Che i
Flotsam And Jetsam siano tornati sulla retta via da ormai quasi una decina d'anni non è un mistero, e più passa il tempo più il ricordo di dischi estremamente mediocri come 'The Cold' appare sempre più distante. Difficile dire quale sia stata anche la molla capace di risvegliare la band dal torpore generale che li ha intrappolati dai primi anni 2000' circa in poi, se sia stato l'arrivo di
Steve Conley al basso nel 2014, quello due anni più tardi di
Ken Mary alla batteria, o comunque una ripresa generale da parte di tutti verso un sound thrash oriented più deciso e compatto. Sta di fatto che gli ultimi tre album dei
Flots sono riusciti a riportare il nome del gruppo su lidi molto più dignitosi, ognuno con le proprie caratteristiche ma accomunati tutti da un thrash/power con pochissimo spazio a rallentamenti, o soluzioni più sperimentali. La parola chiave che oramai sembra accomunare tutti i dischi finora degli americani sembra esser stata una sola: diretto.

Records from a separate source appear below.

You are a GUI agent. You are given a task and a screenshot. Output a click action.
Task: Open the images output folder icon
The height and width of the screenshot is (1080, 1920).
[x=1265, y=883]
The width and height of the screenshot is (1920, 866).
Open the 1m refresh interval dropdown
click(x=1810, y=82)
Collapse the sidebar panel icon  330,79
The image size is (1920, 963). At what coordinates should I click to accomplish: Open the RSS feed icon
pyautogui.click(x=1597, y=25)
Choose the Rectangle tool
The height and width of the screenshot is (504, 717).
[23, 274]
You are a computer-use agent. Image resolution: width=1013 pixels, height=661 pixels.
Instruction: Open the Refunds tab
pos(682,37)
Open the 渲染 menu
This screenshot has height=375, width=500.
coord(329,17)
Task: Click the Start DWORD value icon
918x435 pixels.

Band photo provided by AFM Records for free promotional use [Copyright @Shane Eckart]
Ammeto quindi di aver avuto molta curiosità verso questo nuovo
'I Am The Weapon', seppur la copertina un po' alla Skyrim, per quanto abbia fatto comunque la felicità di molti rivedere il Flotzilla (la mascotte) tornato in pianta stabile negli artwork, mentre per altri magari è il contrario. Sorvolando sui discorsi sul packaging, l'album purtroppo comincia ad accusare i primi colpi di una formula oramai troppo affidabile, in un certo senso quasi riciclata, pur riuscendo in alcune occasioni a tirar fuori gli artigli e a graffiare al momento giusto. Rientrano perfettamente in quest'ultima frase tutti i singoli presentati, da
'Burned My Bridges' dal ritornello più melodico, a
'Primal' che mostra come
Eric A.K. a quasi 60 anni sappia ancora destreggiarsi in maniera più che notevole tra le diverse sfumature delle sue linee vocali, arrivando alla Titletrack che suona più come una vera e propria sfuriata in faccia, con un lavoro notevole di
Ken Mary dietro le pelli. Accade però che se la prima metà del disco, diciamo idealmente fino all'ottima
'The Head Of The Snake', è molto buona, la seconda metà cala in maniera abbastanza drastica. Attenzione non intendo che da un momento all'altro il disco si capovolga totalmente come qualità, ma l'andamento un po' zoppicante di una
'Beneath The Shadows', o ancora ai ritornelli per nulla coinvolgenti di
'Cold Steel Lights' o
'Kings Of The Underworld' non fanno che aumentare la percezione che tra i primi venti/venticinque minuti dell'album e i restanti ci sia una differenza abbastanza evidente. Si salva in corner la conclusiva
'Black Wings', ma alla fine non si può dire che rimanga la sensazione di aver ascoltato un album totalmente omogeno come poteva essere ad esempio il precedente.
I
Flotsam And Jetsam non suonano male, questo lungi da dirlo, la produzione c'è e il talento da parte tutti anche, ma l'impressione è che per una metà abbiano lavorato molto bene sulle varie canzoni, mentre per l'altra invece la fretta abbia avuto la meglio, mantenendo il tutto sul pilota automatico, non realizzando come detto delle castronerie, ma neanche a comporre pezzi egualmente validi come quelli ad inizio ascolto.